We tell Our Lord: I do not want what my senses, or maybe my intelligence, prompt me to desire, even if they yearn for good things. I want what you want, whatever it may cost.
If we find that difficult, we go to the tabernacle. We find strength there. We love the will of God, whatever happens.
Often that will is in the simplest, most ordinary things, daily circumstances: the gradual weakening or aging of our body, that, maybe, reminds us from time to time that we're not twenty-one; or the noble dreams that we may have had‑that don't quite work out as we thought.
We try to accept our own limitations. I can't manage this or that. Or the lifelong struggle to grow in virtue, that maybe, costs a little bit. Or the people that God wants me to work with, or this particular machine, or that particular department.
The simplest, ordinary thing, this is the will of God, here and now. To answer this person nicely, to do this little favor, to smoothen out the ordinary things of every day—this is what I'm here for.
We’re told in The Way of the Cross: “You said to me: ‘Father, I am having a very rough time.’ In answer, I whispered in your ear: Take upon your shoulders a small part of that cross, just a tiny part. And if you can't manage that...then leave it entirely on the strong shoulders of Christ.
“And from this moment on, repeat with me: My Lord and my God, into your hands I abandon the past and the present and the future, what is small and what is great, what amounts to a little and what amounts to a lot, things temporal and things eternal. Then, don't worry anymore” (J. Escrivá, The Way of the Cross, Seventh Station).
It can be comforting to know that we're called to be a co-Redeemer (J. Escrivá, The Forge, Point 374), to stand beside the Cross, accept this thing that's difficult to accept.
Our Lord said to the apostles: “Are you able to drink of the cup of which I'm about to drink?” (Matt. 20:22). We are able.
I may not be able with my own personal strength and efforts, but with your help I can. “I can do all things in him who strengthens me.” Omnia possum (Phil. 4:13).
The Lord's chalice may be a bitter chalice, but it turns into a chalice of blessings for all men. The cup is overflowing with beauty, with joy.
We're told in The Way that the holiness we must aspire to consists in identifying our way with Christ’s.
“This is the key to open the door and enter the kingdom of heaven. He who does the will of my Father…he shall enter!” (J. Escrivá, The Way, Point 754).
We could try to make little acts of identification of our will with God's will. Getting used to making acts of identification with God's will in the important and in the less important circumstances of each day will produce abundant fruits in our soul.
St. Josemaría says in The Way, “Jesus, whatever you ‘want’, I love!” (J. Escrivá, The Way, Point 773).
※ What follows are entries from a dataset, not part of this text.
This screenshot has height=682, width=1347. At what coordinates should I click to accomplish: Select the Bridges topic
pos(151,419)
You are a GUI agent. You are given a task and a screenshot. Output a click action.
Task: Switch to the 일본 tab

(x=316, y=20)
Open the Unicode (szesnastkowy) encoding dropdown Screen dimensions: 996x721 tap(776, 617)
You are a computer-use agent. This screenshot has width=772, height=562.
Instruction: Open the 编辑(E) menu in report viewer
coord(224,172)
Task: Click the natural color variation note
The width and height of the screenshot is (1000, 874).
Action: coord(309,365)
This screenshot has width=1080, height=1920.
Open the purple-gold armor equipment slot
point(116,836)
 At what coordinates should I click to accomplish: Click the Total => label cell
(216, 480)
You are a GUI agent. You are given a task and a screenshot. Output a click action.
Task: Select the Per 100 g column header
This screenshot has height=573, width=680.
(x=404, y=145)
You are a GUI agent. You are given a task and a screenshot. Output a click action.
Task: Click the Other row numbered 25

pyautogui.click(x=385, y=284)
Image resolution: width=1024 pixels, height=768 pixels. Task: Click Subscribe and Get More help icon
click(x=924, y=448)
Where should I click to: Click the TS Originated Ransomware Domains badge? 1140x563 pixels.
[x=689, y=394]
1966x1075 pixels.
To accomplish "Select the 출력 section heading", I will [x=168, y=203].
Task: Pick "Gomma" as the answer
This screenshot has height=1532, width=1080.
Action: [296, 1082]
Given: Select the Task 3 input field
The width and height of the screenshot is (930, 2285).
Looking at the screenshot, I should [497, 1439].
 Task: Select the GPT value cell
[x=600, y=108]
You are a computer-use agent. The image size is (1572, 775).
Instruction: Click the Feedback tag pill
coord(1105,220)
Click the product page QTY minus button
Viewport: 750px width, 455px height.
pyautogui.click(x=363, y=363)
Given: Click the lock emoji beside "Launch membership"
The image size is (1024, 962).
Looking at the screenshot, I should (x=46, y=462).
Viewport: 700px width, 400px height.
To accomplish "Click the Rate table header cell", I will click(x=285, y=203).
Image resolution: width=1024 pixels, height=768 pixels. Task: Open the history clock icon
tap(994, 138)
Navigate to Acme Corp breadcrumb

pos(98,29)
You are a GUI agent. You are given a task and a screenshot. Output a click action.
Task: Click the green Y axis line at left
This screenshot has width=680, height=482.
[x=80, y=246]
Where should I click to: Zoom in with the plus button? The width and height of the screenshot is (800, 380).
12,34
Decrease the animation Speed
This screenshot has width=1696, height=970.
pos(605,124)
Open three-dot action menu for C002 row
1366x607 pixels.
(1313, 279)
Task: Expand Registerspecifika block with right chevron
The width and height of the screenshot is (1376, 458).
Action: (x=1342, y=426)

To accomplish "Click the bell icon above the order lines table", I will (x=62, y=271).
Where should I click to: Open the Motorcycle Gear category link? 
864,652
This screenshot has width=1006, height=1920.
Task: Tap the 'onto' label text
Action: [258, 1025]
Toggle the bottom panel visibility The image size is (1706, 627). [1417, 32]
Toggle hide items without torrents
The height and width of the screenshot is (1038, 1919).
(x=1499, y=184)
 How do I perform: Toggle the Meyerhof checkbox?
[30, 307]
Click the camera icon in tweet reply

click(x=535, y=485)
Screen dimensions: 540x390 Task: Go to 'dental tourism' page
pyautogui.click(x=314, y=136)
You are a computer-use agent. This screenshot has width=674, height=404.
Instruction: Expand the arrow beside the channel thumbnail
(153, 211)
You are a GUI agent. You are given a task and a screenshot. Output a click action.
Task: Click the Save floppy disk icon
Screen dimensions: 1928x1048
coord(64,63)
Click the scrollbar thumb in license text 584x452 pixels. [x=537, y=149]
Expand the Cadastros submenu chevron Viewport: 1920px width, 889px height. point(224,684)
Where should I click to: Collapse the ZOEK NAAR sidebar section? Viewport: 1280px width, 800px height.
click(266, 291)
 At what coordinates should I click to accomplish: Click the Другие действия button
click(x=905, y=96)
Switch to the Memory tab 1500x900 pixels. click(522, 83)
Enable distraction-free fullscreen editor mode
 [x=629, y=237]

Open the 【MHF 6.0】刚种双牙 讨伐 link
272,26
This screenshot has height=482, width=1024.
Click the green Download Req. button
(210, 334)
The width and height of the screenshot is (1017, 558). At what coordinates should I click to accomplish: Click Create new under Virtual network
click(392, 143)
We turn to Our Lady, teacher of unlimited self-giving: “Be it done unto me according to your word” (Luke 1:38).
She came to fulfill the will of God in everything—in Bethlehem, in Egypt, in Nazareth, beside the Cross, allowing the “sword to pierce her heart” (cf. Luke 2:35).
Mary, help us to see more clearly what the will of God is in all the little things of each day, and to follow it as faithfully as you did.
I thank you, my God, for the good resolutions, affections, and inspirations that you have communicated to me during this meditation. I ask your help to put them into practice. My Immaculate Mother, Saint Joseph, my father and lord, my guardian angel, intercede for me.
In the name of the Father, and of the Son, and of the Holy Spirit. Amen.